The Guardian has an interview with Penguin chief executive John Makinson, who also runs a small independent bookstore with his brother. Makinson is a newly converted iPad reader, carrying an iPad loaded with a number of books on a trip to India. He has a number of things to say about the iPad, and about e-books in general.
"It does redefine what we do as publishers and I feel, compared with most of my counterparts, more optimistic about what this means for us," [Makinson] says. "Of course there are issues around copyright protection and there are worries around pricing and around piracy, royalty rates and so on, but there is also this huge opportunity to do more as publishers."
He talks about wanting to make sure that e-books have additional, iPad-compatible content (such as author interviews and other multimedia). One example might be the recent iPad version of The Pillars of the Earth which included scenes and music from a TV adaptation.

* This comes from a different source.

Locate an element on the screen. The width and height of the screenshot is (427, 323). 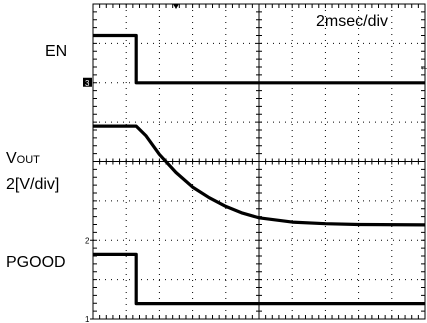
vout-label: VOUT is located at coordinates (23, 159).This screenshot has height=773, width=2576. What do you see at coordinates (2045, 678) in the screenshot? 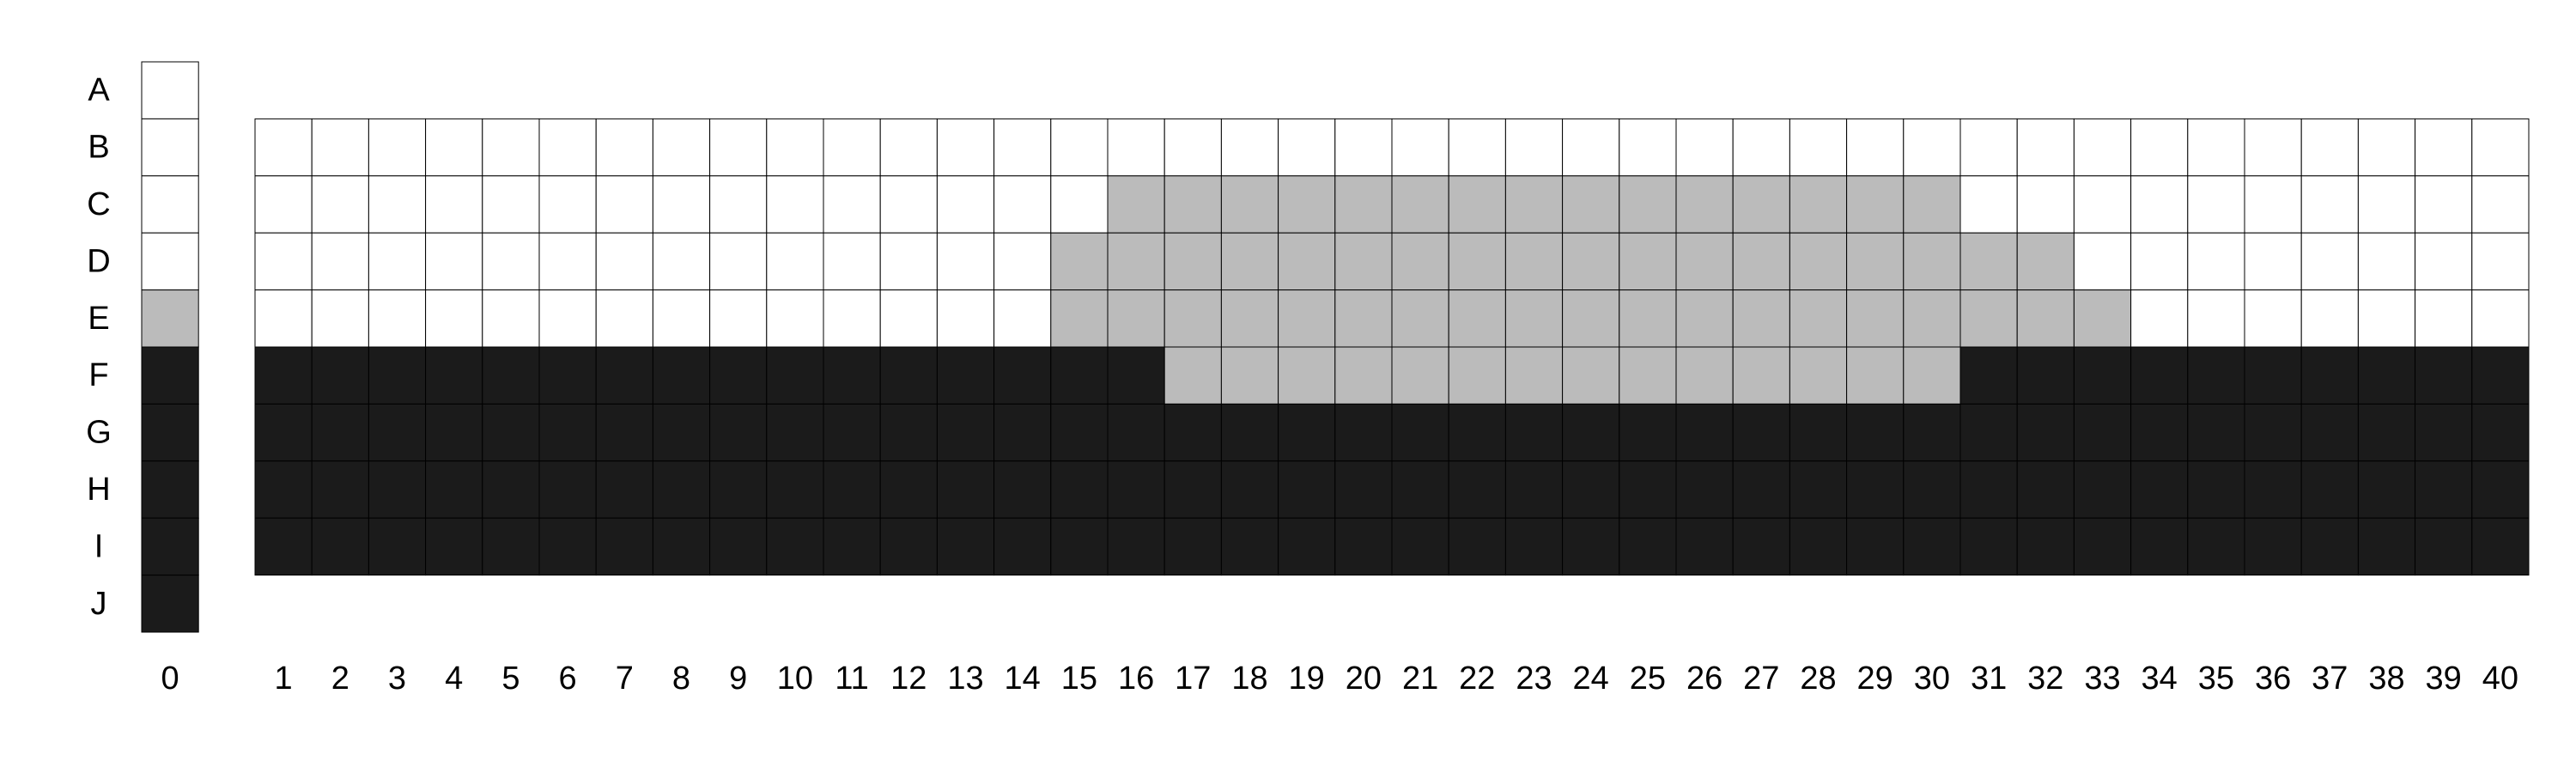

Makinson is also very clear that he feels windowing—the practice of delaying an e-book release until some time after the printed release—is “a very bad idea. If the consumer wants to buy a book in an electronic format now, you should let the consumer have it."
And he also talks about disintermediation in self-publishing—authors taking their own books directly to the public—a model he says that the late Douglas Adams predicted and supported. Makinson thinks that it will not end up being very successful overall since editors are still needed to edit, publicize, and push books out to bookstores.
An interesting article, very much worth reading.